» ВЫБРАННЫЙ ОТРЫВОК

Для русского духа, напротив, характерно возвеличивание мечтателя до уровня героя: великие поэты были совестью Руси. Русский богатырь – это не нордический герой, напоминающий абстрактный символ успеха, а добрый, душевный человек. Именно в России широко распространен феномен интеллигенции. Русский интеллигент страдает от чувства греха из-за невозможности помочь своему народу, ибо он мечтатель, а не герой. Русский поэт переносит свою боль на персонажа, который страдает во имя сохранения русского духа. Подлинный герой должен прикинуться предприимчивым пронырой, чтобы приблизиться к вершине пирамиды и только после этого он сможет разрушить ее. Но это упирается в следующую проблему: пока человек добьется высокого положения, его дух, скорее всего, будет разрушен, и он продолжит работать на Пирамиду.

Встает извечный русский вопрос: что делать? Если для успешного развития общества необходимы жесткие рамки, которые могут быть заданы религией, мы сталкиваемся с тем, что Русская Православная Церковь (РПЦ) утратила свою легитимность. Введение основ православной культуры (ОПК) в школах вызвало резкое неприятие со стороны населения, так как под видом культурологического обзора школьникам навязывается православное учение под видом истины. В современных условиях такой подход, несмотря на то, что он мог бы способствовать возрождению русского духа, может возыметь только противоположное действие. Отрицательное отношение к ОПК связано с тем, что РПЦ своей деятельностью дискредитировало православие. Широко распространен образ попа-телохранителя нового русского. Само название «РПЦ» разоблачает лицемерие мракобесов: Православие основано на учении Христа, но в названии он не упоминается. Культура, по Бердяеву, в отличие от цивилизации, строится на религии, но что может сделать религиозная конфессия, если уже ее название апеллирует к сложившейся культуре? Для сравнения возьмем название «Свидетели Иеговы»: оно содержит имя Бога, что указывает на правильное позиционирование себя. Но это американская секта, которая не сможет спасти русский дух.

[Сохранённые записи данных]

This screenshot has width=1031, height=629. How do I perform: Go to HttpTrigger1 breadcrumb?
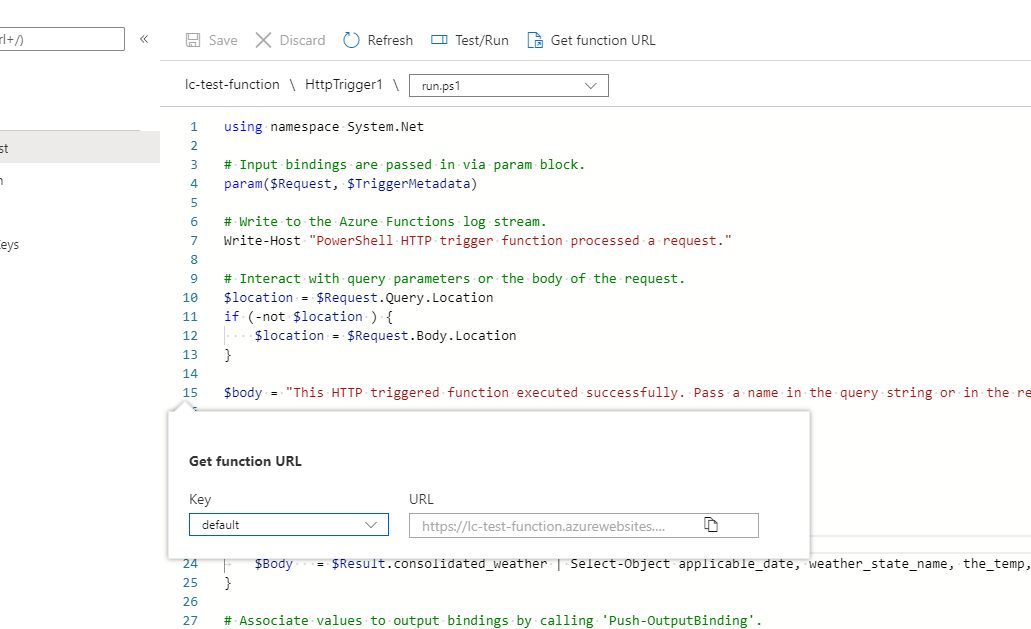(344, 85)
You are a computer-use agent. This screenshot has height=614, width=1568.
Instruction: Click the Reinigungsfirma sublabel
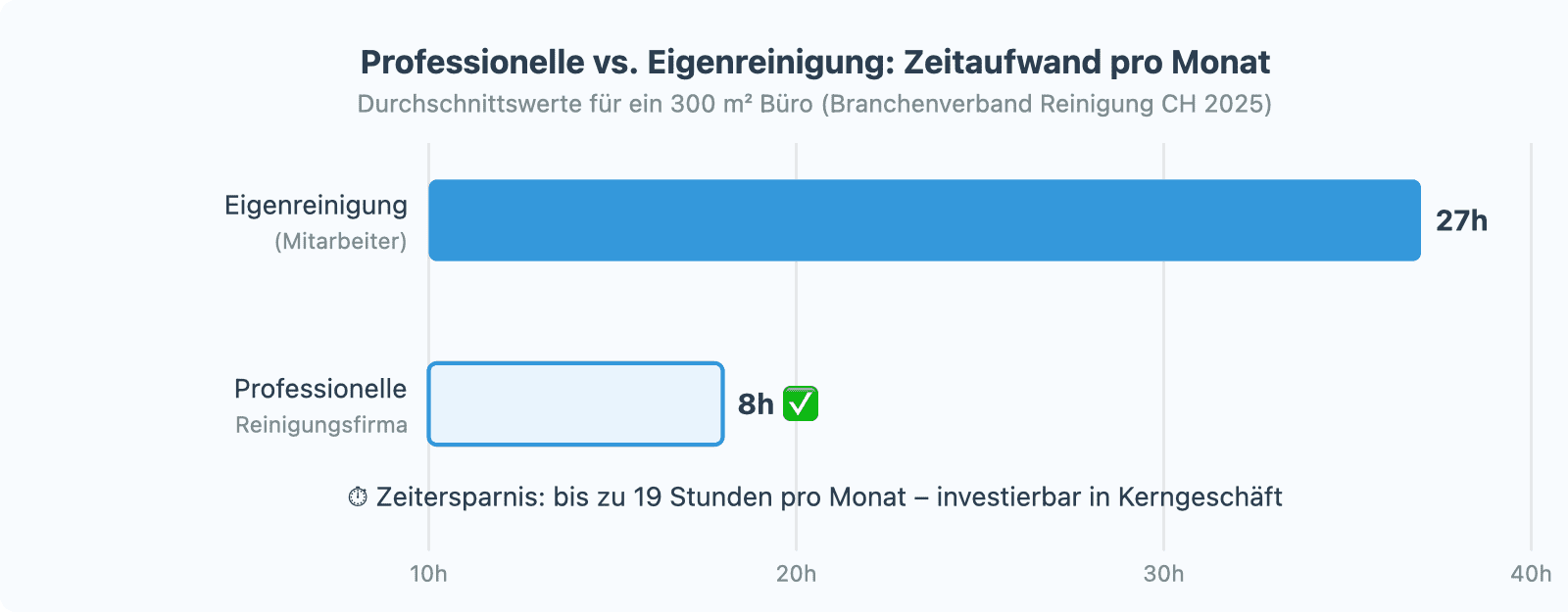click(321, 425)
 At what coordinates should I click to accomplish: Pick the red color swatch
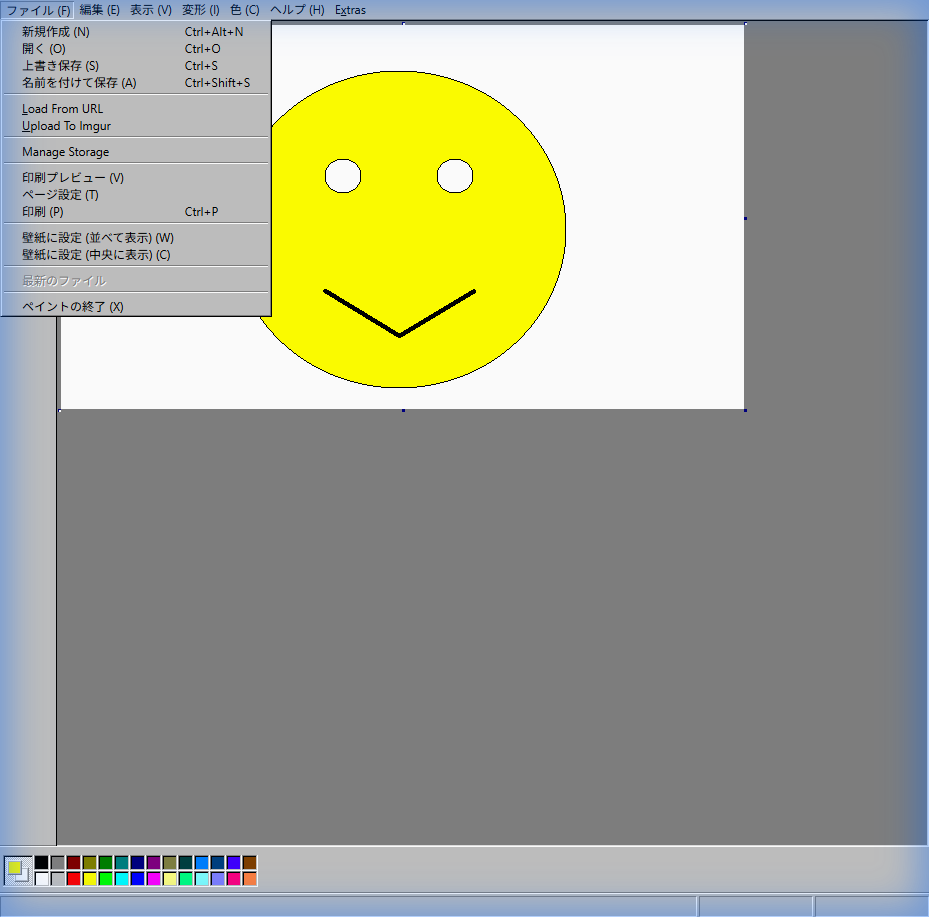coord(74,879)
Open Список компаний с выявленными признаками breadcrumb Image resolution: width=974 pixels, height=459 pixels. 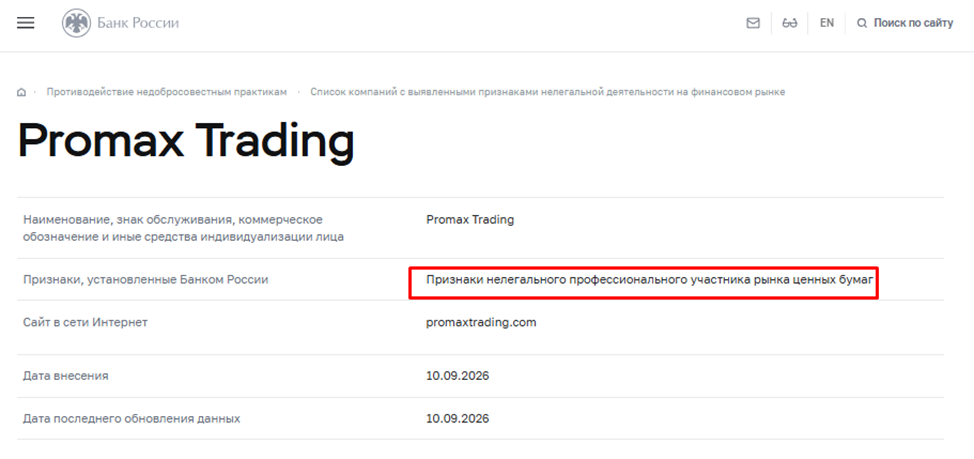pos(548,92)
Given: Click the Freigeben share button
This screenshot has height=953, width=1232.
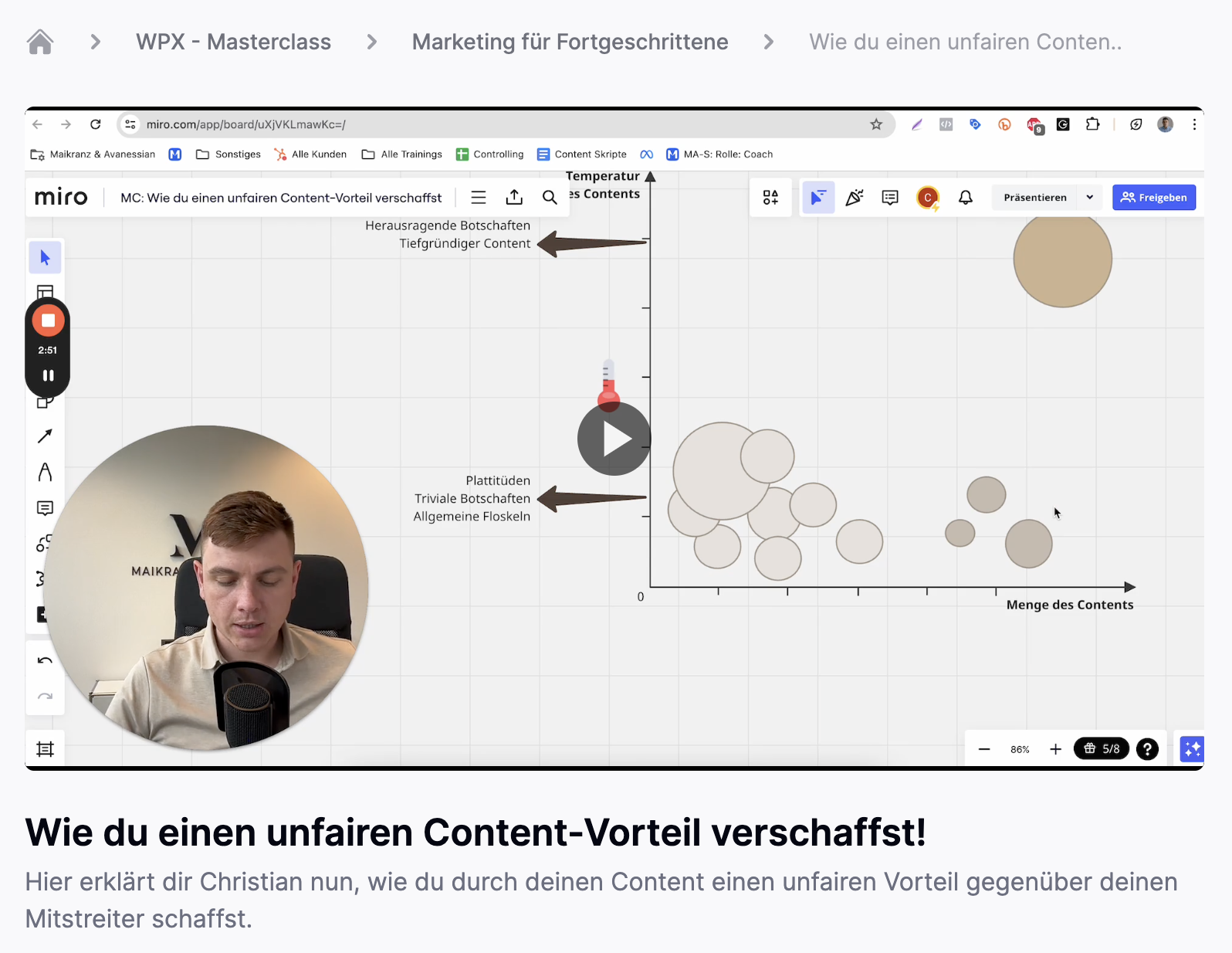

» ЗАДАНИЕ 1
Кем, согласно выбранному отрывку, были великие поэты Руси?
» ЗАДАНИЕ 2
Замените в выбранном отрывке «богатырь» на «витязь» и приведите фрагмент, начиная с «Для русского духа, напротив, характерно» и далее до «работать на Пирамиду.».
Пожалуйста, опирайтесь только на выбранный отрывок.

» ОЖИДАЕМЫЙ ОТВЕТ 1
Совестью Руси.

» ОЖИДАЕМЫЙ ОТВЕТ 2
Для русского духа, напротив, характерно возвеличивание мечтателя до уровня героя: великие поэты были совестью Руси. Русский витязь – это не нордический герой, напоминающий абстрактный символ успеха, а добрый, душевный человек. Именно в России широко распространен феномен интеллигенции. Русский интеллигент страдает от чувства греха из-за невозможности помочь своему народу, ибо он мечтатель, а не герой. Русский поэт переносит свою боль на персонажа, который страдает во имя сохранения русского духа. Подлинный герой должен прикинуться предприимчивым пронырой, чтобы приблизиться к вершине пирамиды и только после этого он сможет разрушить ее. Но это упирается в следующую проблему: пока человек добьется высокого положения, его дух, скорее всего, будет разрушен, и он продолжит работать на Пирамиду.